I was not thrilled to discover many $2000 to $15,000 cartridges had visibly rotated cantilevers ... not by much, but by about 2 or 3 degrees, which made azimuth adjustments extra tricky. With a Fine-Line stylus, nearly mandatory at that price point, you have to get the stylus exactly square in the groove, regardless of the generator axis. Which is where electronic compensation comes in ... if the generator is not at 45/45, you can rotate it electronically, and get the separation back with no penalty.

P.S. The crosstalk cancellation is very simple. Each channel has an adjustable amount of crosstalk from the other channel, with plus-phase crosstalk on one side of the pot, and minus-phase crosstalk on the other side. In the center of rotation, zero crosstalk. One pot for each channel, a test disc, two quick adjustments with a meter, and off you go. 45 dB or better separation from any record or cartridge.

P.P.S. That EAR schematic looks kinda sketchy to me. I would not use it. I suspect the errors and the wonky drawing style are intentional.

Both were used to play the lacquer once for quality control, then off to the plating plant.

Usually you don't want to play the lacquer at all- any playing degrades it. But you can cut outside the 12" diameter since the lacquer is 14"; in this way if there is a troublesome cut you can test that part of the recording by cutting it there and then playing it to see how it went. If OK then you can proceed with the regular cut.
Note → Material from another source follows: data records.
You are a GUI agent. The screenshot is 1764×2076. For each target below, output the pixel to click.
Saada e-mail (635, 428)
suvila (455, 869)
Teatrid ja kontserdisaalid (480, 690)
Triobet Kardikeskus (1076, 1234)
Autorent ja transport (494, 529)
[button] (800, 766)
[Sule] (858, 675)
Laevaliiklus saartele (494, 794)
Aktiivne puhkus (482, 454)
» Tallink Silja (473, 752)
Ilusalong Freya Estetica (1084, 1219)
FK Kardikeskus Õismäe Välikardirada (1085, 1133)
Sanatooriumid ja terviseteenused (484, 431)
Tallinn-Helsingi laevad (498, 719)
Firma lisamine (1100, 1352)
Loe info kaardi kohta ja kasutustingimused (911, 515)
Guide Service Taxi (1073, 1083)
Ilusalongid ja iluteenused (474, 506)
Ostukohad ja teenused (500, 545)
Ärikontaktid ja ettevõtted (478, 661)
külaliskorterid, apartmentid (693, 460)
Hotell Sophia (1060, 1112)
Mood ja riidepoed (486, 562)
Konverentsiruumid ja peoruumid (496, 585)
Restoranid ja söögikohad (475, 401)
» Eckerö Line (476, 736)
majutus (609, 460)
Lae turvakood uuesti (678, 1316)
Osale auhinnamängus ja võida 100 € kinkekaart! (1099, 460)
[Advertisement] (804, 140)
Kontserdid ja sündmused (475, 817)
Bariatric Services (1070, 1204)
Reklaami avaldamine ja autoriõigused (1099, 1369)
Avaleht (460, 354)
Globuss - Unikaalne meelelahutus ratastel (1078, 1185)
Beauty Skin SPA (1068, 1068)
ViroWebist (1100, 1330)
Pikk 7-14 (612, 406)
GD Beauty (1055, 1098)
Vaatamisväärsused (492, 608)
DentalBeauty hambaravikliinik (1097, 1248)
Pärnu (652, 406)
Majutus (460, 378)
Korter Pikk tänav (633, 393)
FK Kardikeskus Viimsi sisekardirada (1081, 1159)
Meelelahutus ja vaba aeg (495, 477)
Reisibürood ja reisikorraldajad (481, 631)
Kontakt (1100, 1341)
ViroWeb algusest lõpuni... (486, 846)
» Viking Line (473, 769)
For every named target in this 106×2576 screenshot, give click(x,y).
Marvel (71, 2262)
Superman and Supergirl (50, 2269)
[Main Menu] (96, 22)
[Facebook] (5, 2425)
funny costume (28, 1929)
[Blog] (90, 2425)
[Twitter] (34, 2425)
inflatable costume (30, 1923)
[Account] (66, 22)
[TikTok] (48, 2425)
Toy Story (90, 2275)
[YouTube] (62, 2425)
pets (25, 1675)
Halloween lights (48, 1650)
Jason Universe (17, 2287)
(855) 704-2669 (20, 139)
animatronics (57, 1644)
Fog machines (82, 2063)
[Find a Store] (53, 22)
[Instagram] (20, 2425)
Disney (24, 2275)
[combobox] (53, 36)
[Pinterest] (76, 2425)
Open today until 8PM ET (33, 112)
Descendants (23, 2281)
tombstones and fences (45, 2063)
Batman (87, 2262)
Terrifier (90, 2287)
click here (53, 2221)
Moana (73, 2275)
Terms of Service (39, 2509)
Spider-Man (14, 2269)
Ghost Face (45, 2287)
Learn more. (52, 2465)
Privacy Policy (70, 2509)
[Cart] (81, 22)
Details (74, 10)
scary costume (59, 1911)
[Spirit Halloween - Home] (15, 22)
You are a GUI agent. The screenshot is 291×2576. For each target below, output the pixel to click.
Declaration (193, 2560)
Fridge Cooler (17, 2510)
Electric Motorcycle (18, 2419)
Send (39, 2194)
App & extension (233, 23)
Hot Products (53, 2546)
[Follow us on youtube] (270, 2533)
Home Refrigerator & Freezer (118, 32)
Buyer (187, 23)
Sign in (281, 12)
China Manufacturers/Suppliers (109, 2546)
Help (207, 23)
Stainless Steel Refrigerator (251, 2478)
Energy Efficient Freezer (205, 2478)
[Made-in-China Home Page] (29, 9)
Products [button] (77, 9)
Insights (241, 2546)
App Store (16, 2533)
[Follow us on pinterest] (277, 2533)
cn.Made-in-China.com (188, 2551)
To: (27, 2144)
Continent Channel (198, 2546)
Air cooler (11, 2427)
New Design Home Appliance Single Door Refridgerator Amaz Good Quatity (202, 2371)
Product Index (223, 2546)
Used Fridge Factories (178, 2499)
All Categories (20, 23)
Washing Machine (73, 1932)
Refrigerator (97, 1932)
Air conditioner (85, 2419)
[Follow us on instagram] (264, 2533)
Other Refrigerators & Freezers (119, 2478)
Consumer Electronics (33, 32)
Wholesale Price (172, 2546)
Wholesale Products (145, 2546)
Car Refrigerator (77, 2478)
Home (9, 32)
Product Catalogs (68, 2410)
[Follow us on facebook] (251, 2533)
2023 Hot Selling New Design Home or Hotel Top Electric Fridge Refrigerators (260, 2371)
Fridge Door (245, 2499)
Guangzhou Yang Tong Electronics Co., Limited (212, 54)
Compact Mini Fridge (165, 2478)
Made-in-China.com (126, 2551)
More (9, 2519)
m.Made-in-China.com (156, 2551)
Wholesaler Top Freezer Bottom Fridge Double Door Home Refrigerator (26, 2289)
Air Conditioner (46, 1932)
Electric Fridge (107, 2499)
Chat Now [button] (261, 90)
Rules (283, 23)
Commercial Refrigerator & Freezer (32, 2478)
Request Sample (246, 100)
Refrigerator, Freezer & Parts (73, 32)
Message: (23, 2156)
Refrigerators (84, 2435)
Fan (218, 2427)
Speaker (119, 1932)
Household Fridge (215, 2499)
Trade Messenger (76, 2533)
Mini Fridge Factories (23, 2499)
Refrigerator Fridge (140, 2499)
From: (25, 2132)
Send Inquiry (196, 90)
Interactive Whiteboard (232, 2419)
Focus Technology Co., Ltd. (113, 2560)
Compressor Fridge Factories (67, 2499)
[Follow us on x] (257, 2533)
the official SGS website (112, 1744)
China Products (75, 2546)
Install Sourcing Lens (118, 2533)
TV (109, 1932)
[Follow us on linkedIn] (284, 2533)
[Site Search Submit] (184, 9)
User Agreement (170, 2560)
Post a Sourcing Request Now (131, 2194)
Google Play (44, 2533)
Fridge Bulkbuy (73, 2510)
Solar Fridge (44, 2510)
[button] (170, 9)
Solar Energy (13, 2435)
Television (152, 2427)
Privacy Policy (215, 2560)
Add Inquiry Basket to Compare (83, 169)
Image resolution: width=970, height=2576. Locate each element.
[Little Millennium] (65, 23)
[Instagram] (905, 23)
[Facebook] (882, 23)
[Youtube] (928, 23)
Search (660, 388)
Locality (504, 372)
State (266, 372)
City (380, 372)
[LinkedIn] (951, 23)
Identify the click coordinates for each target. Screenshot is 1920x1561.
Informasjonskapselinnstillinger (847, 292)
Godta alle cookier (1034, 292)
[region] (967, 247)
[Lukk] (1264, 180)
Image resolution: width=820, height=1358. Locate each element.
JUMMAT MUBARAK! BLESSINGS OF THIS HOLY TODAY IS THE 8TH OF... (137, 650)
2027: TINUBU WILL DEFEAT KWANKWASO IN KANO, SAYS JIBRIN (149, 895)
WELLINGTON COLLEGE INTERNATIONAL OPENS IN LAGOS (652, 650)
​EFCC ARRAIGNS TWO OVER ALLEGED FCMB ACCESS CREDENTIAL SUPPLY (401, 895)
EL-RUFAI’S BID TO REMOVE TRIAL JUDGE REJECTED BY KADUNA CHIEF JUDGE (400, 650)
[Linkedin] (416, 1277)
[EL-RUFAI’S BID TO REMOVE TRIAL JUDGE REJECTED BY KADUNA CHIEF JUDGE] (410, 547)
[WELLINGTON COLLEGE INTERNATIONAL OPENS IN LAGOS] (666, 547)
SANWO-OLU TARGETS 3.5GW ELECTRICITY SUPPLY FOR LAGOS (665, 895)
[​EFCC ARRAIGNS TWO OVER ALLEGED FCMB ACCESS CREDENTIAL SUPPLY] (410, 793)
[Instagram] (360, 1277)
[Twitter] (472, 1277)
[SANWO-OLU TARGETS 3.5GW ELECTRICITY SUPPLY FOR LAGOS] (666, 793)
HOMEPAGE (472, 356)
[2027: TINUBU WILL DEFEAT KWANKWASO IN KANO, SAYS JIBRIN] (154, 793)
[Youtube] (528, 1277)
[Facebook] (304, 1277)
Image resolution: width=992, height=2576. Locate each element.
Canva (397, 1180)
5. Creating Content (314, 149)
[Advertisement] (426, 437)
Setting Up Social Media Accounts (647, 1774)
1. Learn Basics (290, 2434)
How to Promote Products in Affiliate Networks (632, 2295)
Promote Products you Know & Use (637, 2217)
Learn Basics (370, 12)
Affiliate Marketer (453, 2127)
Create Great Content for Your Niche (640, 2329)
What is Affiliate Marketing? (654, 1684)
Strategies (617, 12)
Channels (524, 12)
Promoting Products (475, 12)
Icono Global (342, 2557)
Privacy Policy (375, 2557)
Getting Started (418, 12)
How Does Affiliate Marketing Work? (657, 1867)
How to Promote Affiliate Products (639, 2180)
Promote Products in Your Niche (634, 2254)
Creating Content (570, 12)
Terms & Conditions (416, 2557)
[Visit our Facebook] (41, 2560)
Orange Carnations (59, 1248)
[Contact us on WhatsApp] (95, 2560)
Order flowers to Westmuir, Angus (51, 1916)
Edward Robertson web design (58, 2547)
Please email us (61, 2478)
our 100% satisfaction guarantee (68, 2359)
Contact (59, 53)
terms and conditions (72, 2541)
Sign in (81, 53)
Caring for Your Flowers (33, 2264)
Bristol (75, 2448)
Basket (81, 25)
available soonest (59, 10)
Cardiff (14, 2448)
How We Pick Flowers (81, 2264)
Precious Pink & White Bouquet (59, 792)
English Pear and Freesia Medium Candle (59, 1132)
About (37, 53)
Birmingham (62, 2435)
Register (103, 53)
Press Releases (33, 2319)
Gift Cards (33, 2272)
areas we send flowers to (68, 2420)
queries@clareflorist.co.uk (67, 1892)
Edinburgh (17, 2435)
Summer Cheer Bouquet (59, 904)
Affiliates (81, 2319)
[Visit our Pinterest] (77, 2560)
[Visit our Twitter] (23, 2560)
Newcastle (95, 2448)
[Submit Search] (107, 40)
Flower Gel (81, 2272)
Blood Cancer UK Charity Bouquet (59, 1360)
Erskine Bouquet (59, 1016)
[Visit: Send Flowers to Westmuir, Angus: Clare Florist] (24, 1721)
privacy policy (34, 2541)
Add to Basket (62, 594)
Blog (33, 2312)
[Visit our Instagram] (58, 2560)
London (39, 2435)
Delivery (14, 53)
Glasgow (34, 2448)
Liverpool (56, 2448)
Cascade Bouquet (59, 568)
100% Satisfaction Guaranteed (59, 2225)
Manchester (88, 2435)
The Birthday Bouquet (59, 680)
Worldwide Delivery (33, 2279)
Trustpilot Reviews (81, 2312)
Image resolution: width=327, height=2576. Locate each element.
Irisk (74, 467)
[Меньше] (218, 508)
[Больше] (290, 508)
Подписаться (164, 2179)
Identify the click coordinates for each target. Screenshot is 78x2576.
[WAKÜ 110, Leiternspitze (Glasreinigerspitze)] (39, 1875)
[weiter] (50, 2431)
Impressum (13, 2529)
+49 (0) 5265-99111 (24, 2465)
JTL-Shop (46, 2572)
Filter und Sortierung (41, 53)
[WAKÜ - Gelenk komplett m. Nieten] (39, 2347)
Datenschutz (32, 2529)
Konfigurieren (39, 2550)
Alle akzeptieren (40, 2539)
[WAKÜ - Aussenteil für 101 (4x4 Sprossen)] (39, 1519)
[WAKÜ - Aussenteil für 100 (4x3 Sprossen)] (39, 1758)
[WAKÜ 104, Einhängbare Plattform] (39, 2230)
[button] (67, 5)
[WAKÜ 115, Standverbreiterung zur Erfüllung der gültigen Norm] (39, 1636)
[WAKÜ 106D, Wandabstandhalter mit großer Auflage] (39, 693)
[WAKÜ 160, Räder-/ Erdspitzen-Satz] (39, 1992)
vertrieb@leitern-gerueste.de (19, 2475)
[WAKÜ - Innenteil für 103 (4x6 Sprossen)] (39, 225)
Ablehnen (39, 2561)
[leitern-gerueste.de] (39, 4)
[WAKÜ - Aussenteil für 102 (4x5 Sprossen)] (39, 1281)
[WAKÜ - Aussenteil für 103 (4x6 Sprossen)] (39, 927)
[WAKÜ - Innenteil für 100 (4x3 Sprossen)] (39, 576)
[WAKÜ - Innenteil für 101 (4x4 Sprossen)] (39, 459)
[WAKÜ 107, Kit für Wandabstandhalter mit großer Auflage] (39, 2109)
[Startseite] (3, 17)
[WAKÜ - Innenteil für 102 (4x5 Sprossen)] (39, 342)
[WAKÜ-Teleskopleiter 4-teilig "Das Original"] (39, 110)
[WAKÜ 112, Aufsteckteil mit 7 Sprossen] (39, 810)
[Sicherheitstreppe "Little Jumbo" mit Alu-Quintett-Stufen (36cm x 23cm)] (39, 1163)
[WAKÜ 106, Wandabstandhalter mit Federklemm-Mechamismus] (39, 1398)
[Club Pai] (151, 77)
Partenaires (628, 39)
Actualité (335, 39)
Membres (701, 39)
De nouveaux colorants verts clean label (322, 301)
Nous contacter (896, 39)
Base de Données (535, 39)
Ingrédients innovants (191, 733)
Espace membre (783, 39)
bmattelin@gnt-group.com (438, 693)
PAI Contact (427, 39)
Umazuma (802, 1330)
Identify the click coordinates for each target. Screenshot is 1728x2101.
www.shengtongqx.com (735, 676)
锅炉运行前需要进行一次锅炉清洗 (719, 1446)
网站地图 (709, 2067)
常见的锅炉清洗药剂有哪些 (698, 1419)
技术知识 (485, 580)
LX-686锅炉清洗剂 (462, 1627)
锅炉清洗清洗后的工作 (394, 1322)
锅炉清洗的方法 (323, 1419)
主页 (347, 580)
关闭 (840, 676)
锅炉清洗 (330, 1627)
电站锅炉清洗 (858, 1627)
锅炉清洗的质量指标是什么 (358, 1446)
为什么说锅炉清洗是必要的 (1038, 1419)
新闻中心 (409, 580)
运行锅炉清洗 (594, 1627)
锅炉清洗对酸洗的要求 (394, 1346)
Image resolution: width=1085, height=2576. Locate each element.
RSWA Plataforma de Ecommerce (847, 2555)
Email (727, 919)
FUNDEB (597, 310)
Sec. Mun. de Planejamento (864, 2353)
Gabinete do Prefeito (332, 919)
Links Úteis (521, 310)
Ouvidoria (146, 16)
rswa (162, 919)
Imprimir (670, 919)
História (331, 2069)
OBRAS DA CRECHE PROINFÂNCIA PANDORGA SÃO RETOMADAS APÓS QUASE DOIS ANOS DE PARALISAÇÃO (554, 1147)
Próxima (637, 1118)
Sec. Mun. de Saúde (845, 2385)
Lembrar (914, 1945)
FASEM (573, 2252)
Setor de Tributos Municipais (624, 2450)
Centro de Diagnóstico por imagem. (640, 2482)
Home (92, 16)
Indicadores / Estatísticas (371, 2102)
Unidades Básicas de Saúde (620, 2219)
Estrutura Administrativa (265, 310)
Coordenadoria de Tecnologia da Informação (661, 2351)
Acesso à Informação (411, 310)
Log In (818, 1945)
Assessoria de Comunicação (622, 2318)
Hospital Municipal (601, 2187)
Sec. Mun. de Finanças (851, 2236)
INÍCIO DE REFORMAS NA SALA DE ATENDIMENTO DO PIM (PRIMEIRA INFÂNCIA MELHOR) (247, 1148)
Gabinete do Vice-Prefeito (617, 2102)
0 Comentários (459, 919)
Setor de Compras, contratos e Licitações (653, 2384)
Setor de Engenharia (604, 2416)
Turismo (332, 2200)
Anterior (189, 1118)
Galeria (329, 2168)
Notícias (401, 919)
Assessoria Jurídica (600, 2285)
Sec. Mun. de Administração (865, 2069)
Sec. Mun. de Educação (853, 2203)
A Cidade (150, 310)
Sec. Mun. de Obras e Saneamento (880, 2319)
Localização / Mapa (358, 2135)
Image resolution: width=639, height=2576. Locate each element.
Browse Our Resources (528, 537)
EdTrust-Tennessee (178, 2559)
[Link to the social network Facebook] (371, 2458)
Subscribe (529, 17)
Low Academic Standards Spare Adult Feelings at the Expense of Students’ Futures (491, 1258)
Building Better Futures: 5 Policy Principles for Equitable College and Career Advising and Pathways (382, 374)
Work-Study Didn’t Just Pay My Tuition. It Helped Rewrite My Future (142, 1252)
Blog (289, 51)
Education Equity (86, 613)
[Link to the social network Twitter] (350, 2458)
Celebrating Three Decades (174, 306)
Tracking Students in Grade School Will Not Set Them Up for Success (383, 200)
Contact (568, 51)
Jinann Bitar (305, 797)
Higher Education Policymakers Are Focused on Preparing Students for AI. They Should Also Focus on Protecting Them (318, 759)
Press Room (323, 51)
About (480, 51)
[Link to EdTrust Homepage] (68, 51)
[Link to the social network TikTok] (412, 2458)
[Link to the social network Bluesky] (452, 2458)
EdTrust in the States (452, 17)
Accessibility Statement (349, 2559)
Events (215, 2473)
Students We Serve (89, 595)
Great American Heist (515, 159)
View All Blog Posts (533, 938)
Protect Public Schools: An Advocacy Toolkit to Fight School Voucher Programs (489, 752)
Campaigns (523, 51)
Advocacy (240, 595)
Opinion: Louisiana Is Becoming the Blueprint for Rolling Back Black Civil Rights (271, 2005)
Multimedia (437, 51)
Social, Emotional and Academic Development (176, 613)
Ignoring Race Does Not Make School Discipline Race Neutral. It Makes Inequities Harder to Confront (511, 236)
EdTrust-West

I found that if we spent enough time with a project there was usually no need for processing of any kind; there is usually a way to cut a playable groove, even with out of phase bass (if its not too bad). Compression is really only used to speed up the mastering time; mastering time is expensive.

Hi, I used the "shunt regulator" to replace the RC cathode self bias circuit in my 45, 2A3, 300B, and 845 SE power amps. The sonic improvement is exceptional. My friends tried it and they all agreed it is real worth to try. 

I haven't try using fixed bias in my amps as it is a bit difficult for such modification.